### TASK GOAL:
Write down every entry below once more, exactly.

### Items from a data source:
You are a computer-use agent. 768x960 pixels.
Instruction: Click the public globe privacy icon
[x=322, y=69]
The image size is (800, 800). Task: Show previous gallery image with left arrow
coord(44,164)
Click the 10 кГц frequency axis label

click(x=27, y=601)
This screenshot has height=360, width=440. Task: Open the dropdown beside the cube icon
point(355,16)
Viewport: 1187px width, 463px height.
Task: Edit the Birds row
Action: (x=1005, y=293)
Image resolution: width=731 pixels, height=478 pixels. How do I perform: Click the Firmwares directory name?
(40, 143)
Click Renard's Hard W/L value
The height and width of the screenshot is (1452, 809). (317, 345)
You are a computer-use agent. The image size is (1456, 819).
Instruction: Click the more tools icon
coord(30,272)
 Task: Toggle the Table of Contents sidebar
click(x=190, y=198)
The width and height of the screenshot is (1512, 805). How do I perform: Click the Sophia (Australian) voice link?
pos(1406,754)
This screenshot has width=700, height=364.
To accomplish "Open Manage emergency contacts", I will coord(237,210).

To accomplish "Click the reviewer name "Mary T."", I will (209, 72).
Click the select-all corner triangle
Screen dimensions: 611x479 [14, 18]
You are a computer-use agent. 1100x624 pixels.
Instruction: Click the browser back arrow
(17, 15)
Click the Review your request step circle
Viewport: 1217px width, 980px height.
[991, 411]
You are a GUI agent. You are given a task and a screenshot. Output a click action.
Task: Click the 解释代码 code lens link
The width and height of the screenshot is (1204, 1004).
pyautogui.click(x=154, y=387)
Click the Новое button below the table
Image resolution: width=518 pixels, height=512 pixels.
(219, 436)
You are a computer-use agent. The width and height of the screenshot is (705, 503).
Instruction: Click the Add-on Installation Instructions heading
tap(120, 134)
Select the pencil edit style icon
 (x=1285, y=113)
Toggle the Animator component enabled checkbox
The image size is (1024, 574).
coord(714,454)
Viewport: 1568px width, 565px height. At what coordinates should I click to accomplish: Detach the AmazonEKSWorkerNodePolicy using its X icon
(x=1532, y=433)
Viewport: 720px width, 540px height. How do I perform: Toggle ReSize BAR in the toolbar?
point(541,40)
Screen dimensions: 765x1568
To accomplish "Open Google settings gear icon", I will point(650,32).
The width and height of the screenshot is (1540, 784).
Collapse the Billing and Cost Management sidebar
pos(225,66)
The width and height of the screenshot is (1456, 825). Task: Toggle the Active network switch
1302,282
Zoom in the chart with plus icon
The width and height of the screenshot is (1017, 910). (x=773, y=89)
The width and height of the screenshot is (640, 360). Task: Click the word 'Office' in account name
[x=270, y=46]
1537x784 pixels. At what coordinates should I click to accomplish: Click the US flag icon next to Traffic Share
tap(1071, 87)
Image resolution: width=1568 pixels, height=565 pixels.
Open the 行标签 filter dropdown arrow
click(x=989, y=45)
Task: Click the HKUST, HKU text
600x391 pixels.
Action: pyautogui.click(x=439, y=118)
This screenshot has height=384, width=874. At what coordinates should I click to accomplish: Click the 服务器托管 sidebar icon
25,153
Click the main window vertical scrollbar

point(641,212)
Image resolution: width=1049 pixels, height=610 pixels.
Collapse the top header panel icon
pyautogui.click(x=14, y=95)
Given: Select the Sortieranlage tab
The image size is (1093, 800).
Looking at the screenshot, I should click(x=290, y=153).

### SOLUTION:
You are a computer-use agent. 768x960 pixels.
Instruction: Click the public globe privacy icon
[x=322, y=69]
The image size is (800, 800). Task: Show previous gallery image with left arrow
coord(44,164)
Click the 10 кГц frequency axis label

click(x=27, y=601)
This screenshot has height=360, width=440. Task: Open the dropdown beside the cube icon
point(355,16)
Viewport: 1187px width, 463px height.
Task: Edit the Birds row
Action: (x=1005, y=293)
Image resolution: width=731 pixels, height=478 pixels. How do I perform: Click the Firmwares directory name?
(40, 143)
Click Renard's Hard W/L value
The height and width of the screenshot is (1452, 809). (317, 345)
You are a computer-use agent. The image size is (1456, 819).
Instruction: Click the more tools icon
coord(30,272)
 Task: Toggle the Table of Contents sidebar
click(x=190, y=198)
The width and height of the screenshot is (1512, 805). How do I perform: Click the Sophia (Australian) voice link?
pos(1406,754)
This screenshot has width=700, height=364.
To accomplish "Open Manage emergency contacts", I will coord(237,210).

To accomplish "Click the reviewer name "Mary T."", I will (209, 72).
Click the select-all corner triangle
Screen dimensions: 611x479 [14, 18]
You are a computer-use agent. 1100x624 pixels.
Instruction: Click the browser back arrow
(17, 15)
Click the Review your request step circle
Viewport: 1217px width, 980px height.
[991, 411]
You are a GUI agent. You are given a task and a screenshot. Output a click action.
Task: Click the 解释代码 code lens link
The width and height of the screenshot is (1204, 1004).
pyautogui.click(x=154, y=387)
Click the Новое button below the table
Image resolution: width=518 pixels, height=512 pixels.
(219, 436)
You are a computer-use agent. The width and height of the screenshot is (705, 503).
Instruction: Click the Add-on Installation Instructions heading
tap(120, 134)
Select the pencil edit style icon
 (x=1285, y=113)
Toggle the Animator component enabled checkbox
The image size is (1024, 574).
coord(714,454)
Viewport: 1568px width, 565px height. At what coordinates should I click to accomplish: Detach the AmazonEKSWorkerNodePolicy using its X icon
(x=1532, y=433)
Viewport: 720px width, 540px height. How do I perform: Toggle ReSize BAR in the toolbar?
point(541,40)
Screen dimensions: 765x1568
To accomplish "Open Google settings gear icon", I will point(650,32).
The width and height of the screenshot is (1540, 784).
Collapse the Billing and Cost Management sidebar
pos(225,66)
The width and height of the screenshot is (1456, 825). Task: Toggle the Active network switch
1302,282
Zoom in the chart with plus icon
The width and height of the screenshot is (1017, 910). (x=773, y=89)
The width and height of the screenshot is (640, 360). Task: Click the word 'Office' in account name
[x=270, y=46]
1537x784 pixels. At what coordinates should I click to accomplish: Click the US flag icon next to Traffic Share
tap(1071, 87)
Image resolution: width=1568 pixels, height=565 pixels.
Open the 行标签 filter dropdown arrow
click(x=989, y=45)
Task: Click the HKUST, HKU text
600x391 pixels.
Action: pyautogui.click(x=439, y=118)
This screenshot has height=384, width=874. At what coordinates should I click to accomplish: Click the 服务器托管 sidebar icon
25,153
Click the main window vertical scrollbar

point(641,212)
Image resolution: width=1049 pixels, height=610 pixels.
Collapse the top header panel icon
pyautogui.click(x=14, y=95)
Given: Select the Sortieranlage tab
The image size is (1093, 800).
Looking at the screenshot, I should click(x=290, y=153).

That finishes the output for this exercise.